This also marks the lowest rate hike since March 2022, coming after a series of historically high, 75-point hikes that the Fed has implemented in attempts to bring down inflation.
Markets turned risk-on at the news, with stocks closing higher and the S&P 500 rising over 1%, while the dollar index dropped to a 9-month low around 101.
While the Fed has slowed its pace of rate hikes as inflation shows signs of moderating, what the markets are truly looking out for is the much-discussed “dovish pivot”, a point when the Fed will cease or even reverse its Fed Fund Rate, the guidance that the central bank gives banks on the interest for overnight lending.
As usual, market participants are scrutinising every word of Fed Chair Jerome Powell, whose post-FOMC meeting speech is usually watched closely for clues on the Fed’s future direction.
In the post-meeting statement, the FOMC has also switched up some of the language from its previous meeting. While it previously said that the “pace” of future rate hikes would depend on the efficacy of previous tightening, it most recently changed “pace” to “extent” – suggesting a possible end in sight to the rate hike cycle.
This end, though, likely will not be seen in the Fed’s next meeting in March, with the FOMC writing that “the committee anticipates that ongoing increases in the target range will be appropriate…”, with “ongoing” being the key to suggesting another hike in March.
The Fed’s current dot plot shows inflation peaking at 5-5.25%, which, going by the current rate of hikes, will see another one to two 25-bps hikes.
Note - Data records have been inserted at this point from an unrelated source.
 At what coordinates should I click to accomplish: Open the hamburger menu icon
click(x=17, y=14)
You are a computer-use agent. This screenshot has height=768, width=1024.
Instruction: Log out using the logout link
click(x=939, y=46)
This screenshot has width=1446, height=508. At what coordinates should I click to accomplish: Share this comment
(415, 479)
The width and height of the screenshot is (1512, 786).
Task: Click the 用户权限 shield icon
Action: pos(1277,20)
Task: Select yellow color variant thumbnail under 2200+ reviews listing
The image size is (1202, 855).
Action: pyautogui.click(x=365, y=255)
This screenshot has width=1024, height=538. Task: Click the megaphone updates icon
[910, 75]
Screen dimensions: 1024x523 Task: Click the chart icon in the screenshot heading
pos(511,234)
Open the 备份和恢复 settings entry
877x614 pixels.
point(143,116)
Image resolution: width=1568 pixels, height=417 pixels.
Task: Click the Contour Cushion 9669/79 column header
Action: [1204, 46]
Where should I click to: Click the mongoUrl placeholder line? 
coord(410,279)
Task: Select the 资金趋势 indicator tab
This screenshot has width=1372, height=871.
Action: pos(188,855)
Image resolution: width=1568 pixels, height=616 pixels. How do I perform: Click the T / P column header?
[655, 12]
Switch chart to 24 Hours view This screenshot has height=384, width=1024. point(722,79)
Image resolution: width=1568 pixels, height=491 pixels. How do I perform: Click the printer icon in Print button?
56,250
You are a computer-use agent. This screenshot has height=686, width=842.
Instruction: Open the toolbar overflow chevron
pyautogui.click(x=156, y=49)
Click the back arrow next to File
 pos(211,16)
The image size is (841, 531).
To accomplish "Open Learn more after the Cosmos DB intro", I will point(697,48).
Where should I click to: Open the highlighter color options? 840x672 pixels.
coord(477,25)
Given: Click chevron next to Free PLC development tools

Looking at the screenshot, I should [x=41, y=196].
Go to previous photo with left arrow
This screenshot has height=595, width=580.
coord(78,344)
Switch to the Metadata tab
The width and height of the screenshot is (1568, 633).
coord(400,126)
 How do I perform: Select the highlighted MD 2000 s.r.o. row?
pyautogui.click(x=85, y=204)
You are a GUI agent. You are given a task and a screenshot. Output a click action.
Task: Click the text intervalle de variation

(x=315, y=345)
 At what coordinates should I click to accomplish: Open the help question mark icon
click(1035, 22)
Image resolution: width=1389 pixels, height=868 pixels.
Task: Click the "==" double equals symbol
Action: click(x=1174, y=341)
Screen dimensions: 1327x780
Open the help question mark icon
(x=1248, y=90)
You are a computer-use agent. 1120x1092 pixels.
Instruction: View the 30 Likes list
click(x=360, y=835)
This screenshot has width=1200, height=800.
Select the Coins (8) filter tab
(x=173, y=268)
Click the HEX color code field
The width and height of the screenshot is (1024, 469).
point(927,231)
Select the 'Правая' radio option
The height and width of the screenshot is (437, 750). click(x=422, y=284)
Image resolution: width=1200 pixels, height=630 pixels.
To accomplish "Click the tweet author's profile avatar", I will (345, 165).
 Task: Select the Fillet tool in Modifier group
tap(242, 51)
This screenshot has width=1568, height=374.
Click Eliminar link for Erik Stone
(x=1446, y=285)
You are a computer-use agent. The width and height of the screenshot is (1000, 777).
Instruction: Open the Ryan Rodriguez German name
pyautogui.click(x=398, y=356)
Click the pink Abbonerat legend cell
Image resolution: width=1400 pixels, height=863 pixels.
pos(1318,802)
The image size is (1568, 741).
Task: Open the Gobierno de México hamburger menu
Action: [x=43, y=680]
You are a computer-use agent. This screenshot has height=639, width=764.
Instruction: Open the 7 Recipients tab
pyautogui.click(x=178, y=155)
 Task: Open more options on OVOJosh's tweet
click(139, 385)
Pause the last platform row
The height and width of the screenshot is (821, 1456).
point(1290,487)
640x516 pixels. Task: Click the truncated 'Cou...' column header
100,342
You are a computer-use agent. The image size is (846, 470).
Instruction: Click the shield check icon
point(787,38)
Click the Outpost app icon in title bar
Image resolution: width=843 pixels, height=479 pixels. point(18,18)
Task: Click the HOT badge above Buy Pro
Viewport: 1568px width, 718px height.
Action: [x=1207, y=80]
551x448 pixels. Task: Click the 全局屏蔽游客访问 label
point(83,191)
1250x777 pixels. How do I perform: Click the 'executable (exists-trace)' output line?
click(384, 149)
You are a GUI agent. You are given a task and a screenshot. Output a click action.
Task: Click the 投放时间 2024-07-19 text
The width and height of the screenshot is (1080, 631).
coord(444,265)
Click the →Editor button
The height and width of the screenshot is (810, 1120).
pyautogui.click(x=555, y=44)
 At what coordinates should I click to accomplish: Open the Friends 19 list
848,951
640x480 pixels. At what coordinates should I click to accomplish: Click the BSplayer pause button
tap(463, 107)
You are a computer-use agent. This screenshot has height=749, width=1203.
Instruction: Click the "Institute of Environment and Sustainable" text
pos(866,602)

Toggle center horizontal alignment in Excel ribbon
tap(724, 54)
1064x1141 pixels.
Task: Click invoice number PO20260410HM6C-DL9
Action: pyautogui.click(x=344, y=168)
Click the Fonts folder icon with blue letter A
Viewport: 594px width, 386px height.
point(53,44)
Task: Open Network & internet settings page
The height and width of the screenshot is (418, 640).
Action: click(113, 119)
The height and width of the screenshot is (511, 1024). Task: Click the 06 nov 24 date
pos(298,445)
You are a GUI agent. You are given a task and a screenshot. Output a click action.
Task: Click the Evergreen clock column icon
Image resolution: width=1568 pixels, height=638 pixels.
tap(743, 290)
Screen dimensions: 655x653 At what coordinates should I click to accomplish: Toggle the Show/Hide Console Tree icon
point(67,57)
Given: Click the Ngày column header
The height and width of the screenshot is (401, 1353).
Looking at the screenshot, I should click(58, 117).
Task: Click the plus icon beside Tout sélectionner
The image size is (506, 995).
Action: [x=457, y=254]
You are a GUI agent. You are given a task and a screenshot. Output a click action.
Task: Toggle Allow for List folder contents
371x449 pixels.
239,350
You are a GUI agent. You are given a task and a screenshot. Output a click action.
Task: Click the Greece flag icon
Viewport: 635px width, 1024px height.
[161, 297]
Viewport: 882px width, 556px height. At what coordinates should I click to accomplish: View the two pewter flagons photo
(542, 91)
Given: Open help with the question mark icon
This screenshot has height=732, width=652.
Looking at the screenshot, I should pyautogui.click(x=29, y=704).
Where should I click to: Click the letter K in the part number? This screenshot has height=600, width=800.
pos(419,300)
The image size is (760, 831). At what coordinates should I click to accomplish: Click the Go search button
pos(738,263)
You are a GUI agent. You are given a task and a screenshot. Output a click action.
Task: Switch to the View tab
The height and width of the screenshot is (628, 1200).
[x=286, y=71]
However, all these are contingent on upcoming key inflation reports in the U.S., including the CPI and PPI reports, released 14 and 16 Feb.
Investors are now advised to look out for January’s Nonfarm Payrolls, which will be released on 3 January 2023, at 15:30 (GMT+2) and is forecast to be at 185K, down from November’s 223K. The NFP is one of the key labour statistics for the U.S, and its outcome will play a part in determining further Fed policy.
As a friendly reminder, do keep an eye on market changes, control your positions, and manage your risk well.